Branco Weiss Fellow Since
2024
Research Category
Biological Physics
Research Location
Lewis-Sigler Institute for Integrative Genomics, Princeton University, Princeton, USA
Background
RNA-RNA interactions are integral to diverse and essential biological processes in cells and in the lab. Mutations affecting these interactions have been linked to devastating human diseases, including neurodegenerative disorders and cancers. Despite their centrality to modern biology, the physical underpinnings of RNA-RNA interactions remain poorly understood. In principle, these interactions are straightforward: if two RNA molecules are complementary, they will hybridize. In practice however, quantitative models predicting interactions in natural settings remain elusive.

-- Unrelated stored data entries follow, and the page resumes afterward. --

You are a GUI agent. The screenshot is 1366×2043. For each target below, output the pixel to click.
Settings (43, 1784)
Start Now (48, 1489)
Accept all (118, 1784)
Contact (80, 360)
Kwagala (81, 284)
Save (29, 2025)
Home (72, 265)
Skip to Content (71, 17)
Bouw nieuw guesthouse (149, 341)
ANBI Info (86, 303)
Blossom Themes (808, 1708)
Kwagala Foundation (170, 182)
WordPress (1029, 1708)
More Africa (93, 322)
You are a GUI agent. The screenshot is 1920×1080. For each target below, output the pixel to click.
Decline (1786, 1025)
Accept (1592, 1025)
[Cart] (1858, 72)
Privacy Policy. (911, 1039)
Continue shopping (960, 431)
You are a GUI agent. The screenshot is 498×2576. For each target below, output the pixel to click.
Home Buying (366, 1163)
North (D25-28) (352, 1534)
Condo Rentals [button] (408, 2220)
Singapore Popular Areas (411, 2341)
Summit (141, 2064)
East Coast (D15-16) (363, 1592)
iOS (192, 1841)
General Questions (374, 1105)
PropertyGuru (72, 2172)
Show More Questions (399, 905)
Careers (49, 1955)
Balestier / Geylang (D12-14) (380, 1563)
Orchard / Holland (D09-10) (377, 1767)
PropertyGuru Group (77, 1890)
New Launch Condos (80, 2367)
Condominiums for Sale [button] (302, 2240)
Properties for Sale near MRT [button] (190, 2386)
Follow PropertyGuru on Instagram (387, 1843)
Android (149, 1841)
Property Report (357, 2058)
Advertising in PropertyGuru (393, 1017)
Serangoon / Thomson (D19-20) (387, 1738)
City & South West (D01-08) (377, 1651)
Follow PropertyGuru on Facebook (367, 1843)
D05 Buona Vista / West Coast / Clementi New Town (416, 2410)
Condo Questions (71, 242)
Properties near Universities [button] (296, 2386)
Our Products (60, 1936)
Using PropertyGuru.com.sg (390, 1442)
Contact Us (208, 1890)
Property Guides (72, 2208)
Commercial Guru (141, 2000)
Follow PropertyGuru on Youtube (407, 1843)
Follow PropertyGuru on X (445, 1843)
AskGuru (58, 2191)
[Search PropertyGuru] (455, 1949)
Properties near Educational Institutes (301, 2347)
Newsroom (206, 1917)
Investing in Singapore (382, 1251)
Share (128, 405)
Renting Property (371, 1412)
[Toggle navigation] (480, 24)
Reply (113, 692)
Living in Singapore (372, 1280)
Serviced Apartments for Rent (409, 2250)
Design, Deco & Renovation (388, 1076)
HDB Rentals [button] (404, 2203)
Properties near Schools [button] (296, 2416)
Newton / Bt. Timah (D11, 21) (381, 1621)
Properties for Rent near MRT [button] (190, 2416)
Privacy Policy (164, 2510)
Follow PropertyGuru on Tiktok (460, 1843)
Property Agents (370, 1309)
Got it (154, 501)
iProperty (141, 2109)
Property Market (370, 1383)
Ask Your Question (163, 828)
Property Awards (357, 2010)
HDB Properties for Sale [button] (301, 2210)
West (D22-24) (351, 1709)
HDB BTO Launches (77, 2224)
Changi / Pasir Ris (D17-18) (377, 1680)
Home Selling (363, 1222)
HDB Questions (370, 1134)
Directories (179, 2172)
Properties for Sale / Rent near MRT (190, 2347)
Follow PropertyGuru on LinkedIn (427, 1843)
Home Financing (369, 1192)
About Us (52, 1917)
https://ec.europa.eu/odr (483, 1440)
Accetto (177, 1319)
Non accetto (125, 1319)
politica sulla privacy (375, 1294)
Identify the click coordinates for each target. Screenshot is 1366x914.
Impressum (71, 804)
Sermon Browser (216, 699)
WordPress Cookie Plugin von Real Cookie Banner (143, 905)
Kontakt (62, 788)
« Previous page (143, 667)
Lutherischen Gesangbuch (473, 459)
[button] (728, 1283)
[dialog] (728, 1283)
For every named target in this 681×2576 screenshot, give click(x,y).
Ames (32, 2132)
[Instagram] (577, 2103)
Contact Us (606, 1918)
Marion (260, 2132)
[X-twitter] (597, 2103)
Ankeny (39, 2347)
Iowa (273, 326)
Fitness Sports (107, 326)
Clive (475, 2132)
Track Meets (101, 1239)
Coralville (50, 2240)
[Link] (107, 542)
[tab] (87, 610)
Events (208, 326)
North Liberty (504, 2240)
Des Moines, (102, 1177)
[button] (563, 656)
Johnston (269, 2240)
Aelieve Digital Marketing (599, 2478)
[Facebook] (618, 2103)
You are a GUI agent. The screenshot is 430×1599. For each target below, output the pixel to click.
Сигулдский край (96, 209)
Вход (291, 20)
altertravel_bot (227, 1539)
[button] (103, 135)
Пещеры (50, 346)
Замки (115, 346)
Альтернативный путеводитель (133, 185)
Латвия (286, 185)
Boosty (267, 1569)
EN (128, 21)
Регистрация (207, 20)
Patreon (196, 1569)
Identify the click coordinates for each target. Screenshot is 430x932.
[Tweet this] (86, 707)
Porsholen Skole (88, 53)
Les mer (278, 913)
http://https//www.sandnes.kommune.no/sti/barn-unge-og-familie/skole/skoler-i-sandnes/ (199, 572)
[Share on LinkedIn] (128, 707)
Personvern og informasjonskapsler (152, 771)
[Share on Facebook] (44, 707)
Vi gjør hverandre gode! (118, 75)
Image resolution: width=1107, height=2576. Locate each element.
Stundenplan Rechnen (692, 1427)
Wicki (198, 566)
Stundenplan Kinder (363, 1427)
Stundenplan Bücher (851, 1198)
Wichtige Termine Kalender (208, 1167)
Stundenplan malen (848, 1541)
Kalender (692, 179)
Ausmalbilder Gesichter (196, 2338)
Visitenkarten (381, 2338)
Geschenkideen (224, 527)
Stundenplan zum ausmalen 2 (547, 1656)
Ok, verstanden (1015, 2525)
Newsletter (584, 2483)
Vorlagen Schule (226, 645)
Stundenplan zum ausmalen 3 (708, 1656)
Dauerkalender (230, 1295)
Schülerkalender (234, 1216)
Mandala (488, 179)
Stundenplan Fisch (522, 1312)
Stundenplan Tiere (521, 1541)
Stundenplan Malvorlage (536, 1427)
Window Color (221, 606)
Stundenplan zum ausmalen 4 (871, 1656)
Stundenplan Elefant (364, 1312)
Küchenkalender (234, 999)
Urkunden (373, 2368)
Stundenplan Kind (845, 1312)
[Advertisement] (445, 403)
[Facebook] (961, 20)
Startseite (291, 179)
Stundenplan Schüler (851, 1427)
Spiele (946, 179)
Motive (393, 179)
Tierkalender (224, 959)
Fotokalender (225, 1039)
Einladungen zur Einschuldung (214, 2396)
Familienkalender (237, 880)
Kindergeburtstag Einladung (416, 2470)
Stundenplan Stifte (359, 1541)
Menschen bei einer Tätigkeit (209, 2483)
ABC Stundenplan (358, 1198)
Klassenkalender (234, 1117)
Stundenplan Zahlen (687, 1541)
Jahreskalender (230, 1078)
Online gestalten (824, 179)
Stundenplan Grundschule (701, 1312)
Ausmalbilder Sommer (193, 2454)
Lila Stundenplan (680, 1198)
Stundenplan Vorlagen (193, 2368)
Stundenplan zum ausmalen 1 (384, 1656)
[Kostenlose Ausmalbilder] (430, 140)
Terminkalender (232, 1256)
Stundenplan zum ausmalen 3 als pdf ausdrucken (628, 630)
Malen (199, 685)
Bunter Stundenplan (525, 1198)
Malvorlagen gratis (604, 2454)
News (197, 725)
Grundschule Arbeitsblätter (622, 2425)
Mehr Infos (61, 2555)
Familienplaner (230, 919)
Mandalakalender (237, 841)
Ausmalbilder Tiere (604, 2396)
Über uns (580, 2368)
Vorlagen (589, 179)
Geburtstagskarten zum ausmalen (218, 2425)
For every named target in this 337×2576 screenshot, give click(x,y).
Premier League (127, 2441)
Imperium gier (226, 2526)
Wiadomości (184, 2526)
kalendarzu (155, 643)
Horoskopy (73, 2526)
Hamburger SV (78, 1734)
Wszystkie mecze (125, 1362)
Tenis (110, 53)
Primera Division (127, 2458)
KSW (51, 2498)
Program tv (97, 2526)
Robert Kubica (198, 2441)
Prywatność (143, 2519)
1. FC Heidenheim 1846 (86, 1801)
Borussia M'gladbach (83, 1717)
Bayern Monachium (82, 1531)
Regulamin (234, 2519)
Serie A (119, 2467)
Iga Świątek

There are two main challenges to predicting RNA-RNA interactions: 1) intramolecular secondary structure creates equilibrium and kinetic barriers to intermolecular interactions; 2) RNA-RNA interactions are affected by the presence of other RNA in solution. This first challenge has been explored mostly in its simplest form (strand-displacement reactions); the second remains largely unstudied. Consequently, quantitative models of RNA-RNA interactions typically fail in natural settings.
Details of Research
Dr. Ofer Kimchi’s research program will use transdisciplinary theory-based methods to study RNA-RNA interactions, bolstered by experimental collaborations. These methods include statistical mechanics, dynamical systems theory, information theory, machine learning, and RNA structure prediction. He will focus on the following major questions:
1) Our understanding of complementarity between nucleic acids suggests that nucleic acid molecules should be far more promiscuous than observed in nature. How do nucleic acid molecules limit their interaction partners?
2) In biological settings, RNA molecules frequently form phase-separated condensates. How do nucleic acid-based condensates differ from protein-based condensates? And how can we design nucleic acid molecules to phase separate according to particular phase diagrams?
3) How can the intramolecular structures of nucleic acids be used to control not only the equilibrium properties of their interactions, but their reaction speeds as well?
Ultimately, Dr. Kimchi’s research will explore how biology leverages both its equilibrium properties and its inherent out-of-equilibrium aspects to realize specific RNA-RNA interactions, and to what extent we can implement similar processes in laboratory settings.